§ **Task to complete**
Go through the entries and set each one down exactly.

(Excerpts from a dataset)
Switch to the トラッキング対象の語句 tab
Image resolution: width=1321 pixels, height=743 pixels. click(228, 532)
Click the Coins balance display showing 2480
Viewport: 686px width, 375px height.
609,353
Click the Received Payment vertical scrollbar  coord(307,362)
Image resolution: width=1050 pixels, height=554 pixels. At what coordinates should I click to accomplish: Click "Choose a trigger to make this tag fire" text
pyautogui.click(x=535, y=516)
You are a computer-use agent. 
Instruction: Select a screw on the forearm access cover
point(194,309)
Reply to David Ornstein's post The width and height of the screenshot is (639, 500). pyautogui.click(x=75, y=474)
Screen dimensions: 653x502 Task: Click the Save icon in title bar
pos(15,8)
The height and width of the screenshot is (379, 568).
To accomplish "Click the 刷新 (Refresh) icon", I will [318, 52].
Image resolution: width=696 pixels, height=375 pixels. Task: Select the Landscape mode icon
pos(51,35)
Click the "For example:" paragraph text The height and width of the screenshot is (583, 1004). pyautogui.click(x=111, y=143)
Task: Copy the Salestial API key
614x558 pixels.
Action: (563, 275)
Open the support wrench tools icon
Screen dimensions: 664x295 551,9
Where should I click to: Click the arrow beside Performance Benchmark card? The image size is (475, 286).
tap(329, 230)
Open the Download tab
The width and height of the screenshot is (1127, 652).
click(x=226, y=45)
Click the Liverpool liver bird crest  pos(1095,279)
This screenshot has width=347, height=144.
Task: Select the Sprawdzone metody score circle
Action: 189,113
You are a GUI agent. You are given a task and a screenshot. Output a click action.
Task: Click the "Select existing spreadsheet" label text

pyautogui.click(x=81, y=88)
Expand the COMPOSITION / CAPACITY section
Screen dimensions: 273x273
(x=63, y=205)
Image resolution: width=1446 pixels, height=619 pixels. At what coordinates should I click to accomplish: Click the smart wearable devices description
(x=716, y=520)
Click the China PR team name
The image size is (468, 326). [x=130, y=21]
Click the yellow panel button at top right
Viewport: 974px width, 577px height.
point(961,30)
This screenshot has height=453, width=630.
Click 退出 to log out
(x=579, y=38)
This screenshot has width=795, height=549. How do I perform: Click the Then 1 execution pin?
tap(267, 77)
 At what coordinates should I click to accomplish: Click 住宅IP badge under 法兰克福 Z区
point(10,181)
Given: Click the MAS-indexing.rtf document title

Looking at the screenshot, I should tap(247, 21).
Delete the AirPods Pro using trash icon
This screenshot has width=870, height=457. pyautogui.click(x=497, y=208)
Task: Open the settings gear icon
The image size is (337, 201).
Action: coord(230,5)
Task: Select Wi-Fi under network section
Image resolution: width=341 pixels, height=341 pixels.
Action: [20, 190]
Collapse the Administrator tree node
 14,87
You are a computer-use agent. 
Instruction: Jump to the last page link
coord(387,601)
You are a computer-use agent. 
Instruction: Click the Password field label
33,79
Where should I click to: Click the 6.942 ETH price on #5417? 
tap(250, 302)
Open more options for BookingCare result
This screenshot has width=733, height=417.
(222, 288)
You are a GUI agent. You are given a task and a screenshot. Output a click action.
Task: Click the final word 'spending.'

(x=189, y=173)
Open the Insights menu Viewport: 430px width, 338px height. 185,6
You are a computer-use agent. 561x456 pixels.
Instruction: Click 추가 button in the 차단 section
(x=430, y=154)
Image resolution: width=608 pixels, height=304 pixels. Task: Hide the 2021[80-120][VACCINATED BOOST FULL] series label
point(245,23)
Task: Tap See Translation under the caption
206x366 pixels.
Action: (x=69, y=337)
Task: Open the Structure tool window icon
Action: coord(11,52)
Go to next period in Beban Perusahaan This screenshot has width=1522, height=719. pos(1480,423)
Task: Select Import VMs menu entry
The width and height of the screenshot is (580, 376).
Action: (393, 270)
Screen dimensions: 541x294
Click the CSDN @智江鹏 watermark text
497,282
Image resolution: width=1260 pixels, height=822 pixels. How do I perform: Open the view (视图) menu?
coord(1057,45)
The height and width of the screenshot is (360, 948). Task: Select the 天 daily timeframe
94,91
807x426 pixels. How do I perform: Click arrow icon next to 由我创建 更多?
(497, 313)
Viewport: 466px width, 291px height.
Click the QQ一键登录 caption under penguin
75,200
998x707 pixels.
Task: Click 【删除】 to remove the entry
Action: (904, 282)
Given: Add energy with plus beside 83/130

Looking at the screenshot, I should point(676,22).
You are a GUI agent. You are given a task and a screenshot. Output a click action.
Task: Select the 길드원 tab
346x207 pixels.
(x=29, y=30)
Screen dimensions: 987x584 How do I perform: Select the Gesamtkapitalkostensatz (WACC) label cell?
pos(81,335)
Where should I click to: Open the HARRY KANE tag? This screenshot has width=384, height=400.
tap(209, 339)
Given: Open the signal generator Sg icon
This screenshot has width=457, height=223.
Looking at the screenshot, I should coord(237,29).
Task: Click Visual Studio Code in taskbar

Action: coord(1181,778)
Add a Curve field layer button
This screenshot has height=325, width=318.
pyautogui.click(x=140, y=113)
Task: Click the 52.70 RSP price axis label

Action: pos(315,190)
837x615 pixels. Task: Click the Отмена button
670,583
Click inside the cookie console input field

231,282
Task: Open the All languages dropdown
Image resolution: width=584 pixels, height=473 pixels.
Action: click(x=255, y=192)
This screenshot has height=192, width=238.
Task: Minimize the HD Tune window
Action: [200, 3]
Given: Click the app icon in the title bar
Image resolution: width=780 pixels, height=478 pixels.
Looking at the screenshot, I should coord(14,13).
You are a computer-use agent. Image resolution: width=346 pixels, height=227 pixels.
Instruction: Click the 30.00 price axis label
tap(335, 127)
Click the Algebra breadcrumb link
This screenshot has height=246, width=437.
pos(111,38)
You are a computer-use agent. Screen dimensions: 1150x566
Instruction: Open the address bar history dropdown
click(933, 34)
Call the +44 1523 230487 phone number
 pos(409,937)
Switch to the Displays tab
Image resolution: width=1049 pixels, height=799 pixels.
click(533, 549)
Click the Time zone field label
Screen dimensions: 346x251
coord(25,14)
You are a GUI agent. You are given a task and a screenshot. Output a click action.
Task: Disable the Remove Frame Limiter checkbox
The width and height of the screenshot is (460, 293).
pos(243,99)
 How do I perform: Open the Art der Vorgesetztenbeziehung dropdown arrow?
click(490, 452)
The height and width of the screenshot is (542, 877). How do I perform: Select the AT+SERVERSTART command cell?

§ **Exercise response**
Switch to the トラッキング対象の語句 tab
Image resolution: width=1321 pixels, height=743 pixels. click(228, 532)
Click the Coins balance display showing 2480
Viewport: 686px width, 375px height.
609,353
Click the Received Payment vertical scrollbar  coord(307,362)
Image resolution: width=1050 pixels, height=554 pixels. At what coordinates should I click to accomplish: Click "Choose a trigger to make this tag fire" text
pyautogui.click(x=535, y=516)
You are a computer-use agent. 
Instruction: Select a screw on the forearm access cover
point(194,309)
Reply to David Ornstein's post The width and height of the screenshot is (639, 500). pyautogui.click(x=75, y=474)
Screen dimensions: 653x502 Task: Click the Save icon in title bar
pos(15,8)
The height and width of the screenshot is (379, 568).
To accomplish "Click the 刷新 (Refresh) icon", I will [318, 52].
Image resolution: width=696 pixels, height=375 pixels. Task: Select the Landscape mode icon
pos(51,35)
Click the "For example:" paragraph text The height and width of the screenshot is (583, 1004). pyautogui.click(x=111, y=143)
Task: Copy the Salestial API key
614x558 pixels.
Action: (563, 275)
Open the support wrench tools icon
Screen dimensions: 664x295 551,9
Where should I click to: Click the arrow beside Performance Benchmark card? The image size is (475, 286).
tap(329, 230)
Open the Download tab
The width and height of the screenshot is (1127, 652).
click(x=226, y=45)
Click the Liverpool liver bird crest  pos(1095,279)
This screenshot has width=347, height=144.
Task: Select the Sprawdzone metody score circle
Action: 189,113
You are a GUI agent. You are given a task and a screenshot. Output a click action.
Task: Click the "Select existing spreadsheet" label text

pyautogui.click(x=81, y=88)
Expand the COMPOSITION / CAPACITY section
Screen dimensions: 273x273
(x=63, y=205)
Image resolution: width=1446 pixels, height=619 pixels. At what coordinates should I click to accomplish: Click the smart wearable devices description
(x=716, y=520)
Click the China PR team name
The image size is (468, 326). [x=130, y=21]
Click the yellow panel button at top right
Viewport: 974px width, 577px height.
point(961,30)
This screenshot has height=453, width=630.
Click 退出 to log out
(x=579, y=38)
This screenshot has width=795, height=549. How do I perform: Click the Then 1 execution pin?
tap(267, 77)
 At what coordinates should I click to accomplish: Click 住宅IP badge under 法兰克福 Z区
point(10,181)
Given: Click the MAS-indexing.rtf document title

Looking at the screenshot, I should tap(247, 21).
Delete the AirPods Pro using trash icon
This screenshot has width=870, height=457. pyautogui.click(x=497, y=208)
Task: Open the settings gear icon
The image size is (337, 201).
Action: coord(230,5)
Task: Select Wi-Fi under network section
Image resolution: width=341 pixels, height=341 pixels.
Action: [20, 190]
Collapse the Administrator tree node
 14,87
You are a computer-use agent. 
Instruction: Jump to the last page link
coord(387,601)
You are a computer-use agent. 
Instruction: Click the Password field label
33,79
Where should I click to: Click the 6.942 ETH price on #5417? 
tap(250, 302)
Open more options for BookingCare result
This screenshot has width=733, height=417.
(222, 288)
You are a GUI agent. You are given a task and a screenshot. Output a click action.
Task: Click the final word 'spending.'

(x=189, y=173)
Open the Insights menu Viewport: 430px width, 338px height. 185,6
You are a computer-use agent. 561x456 pixels.
Instruction: Click 추가 button in the 차단 section
(x=430, y=154)
Image resolution: width=608 pixels, height=304 pixels. Task: Hide the 2021[80-120][VACCINATED BOOST FULL] series label
point(245,23)
Task: Tap See Translation under the caption
206x366 pixels.
Action: (x=69, y=337)
Task: Open the Structure tool window icon
Action: coord(11,52)
Go to next period in Beban Perusahaan This screenshot has width=1522, height=719. pos(1480,423)
Task: Select Import VMs menu entry
The width and height of the screenshot is (580, 376).
Action: (393, 270)
Screen dimensions: 541x294
Click the CSDN @智江鹏 watermark text
497,282
Image resolution: width=1260 pixels, height=822 pixels. How do I perform: Open the view (视图) menu?
coord(1057,45)
The height and width of the screenshot is (360, 948). Task: Select the 天 daily timeframe
94,91
807x426 pixels. How do I perform: Click arrow icon next to 由我创建 更多?
(497, 313)
Viewport: 466px width, 291px height.
Click the QQ一键登录 caption under penguin
75,200
998x707 pixels.
Task: Click 【删除】 to remove the entry
Action: (904, 282)
Given: Add energy with plus beside 83/130

Looking at the screenshot, I should point(676,22).
You are a GUI agent. You are given a task and a screenshot. Output a click action.
Task: Select the 길드원 tab
346x207 pixels.
(x=29, y=30)
Screen dimensions: 987x584 How do I perform: Select the Gesamtkapitalkostensatz (WACC) label cell?
pos(81,335)
Where should I click to: Open the HARRY KANE tag? This screenshot has width=384, height=400.
tap(209, 339)
Given: Open the signal generator Sg icon
This screenshot has width=457, height=223.
Looking at the screenshot, I should coord(237,29).
Task: Click Visual Studio Code in taskbar

Action: coord(1181,778)
Add a Curve field layer button
This screenshot has height=325, width=318.
pyautogui.click(x=140, y=113)
Task: Click the 52.70 RSP price axis label

Action: pos(315,190)
837x615 pixels. Task: Click the Отмена button
670,583
Click inside the cookie console input field

231,282
Task: Open the All languages dropdown
Image resolution: width=584 pixels, height=473 pixels.
Action: click(x=255, y=192)
This screenshot has height=192, width=238.
Task: Minimize the HD Tune window
Action: [200, 3]
Given: Click the app icon in the title bar
Image resolution: width=780 pixels, height=478 pixels.
Looking at the screenshot, I should coord(14,13).
You are a computer-use agent. Image resolution: width=346 pixels, height=227 pixels.
Instruction: Click the 30.00 price axis label
tap(335, 127)
Click the Algebra breadcrumb link
This screenshot has height=246, width=437.
pos(111,38)
You are a computer-use agent. Screen dimensions: 1150x566
Instruction: Open the address bar history dropdown
click(933, 34)
Call the +44 1523 230487 phone number
 pos(409,937)
Switch to the Displays tab
Image resolution: width=1049 pixels, height=799 pixels.
click(533, 549)
Click the Time zone field label
Screen dimensions: 346x251
coord(25,14)
You are a GUI agent. You are given a task and a screenshot. Output a click action.
Task: Disable the Remove Frame Limiter checkbox
The width and height of the screenshot is (460, 293).
pos(243,99)
 How do I perform: Open the Art der Vorgesetztenbeziehung dropdown arrow?
click(490, 452)
The height and width of the screenshot is (542, 877). How do I perform: Select the AT+SERVERSTART command cell?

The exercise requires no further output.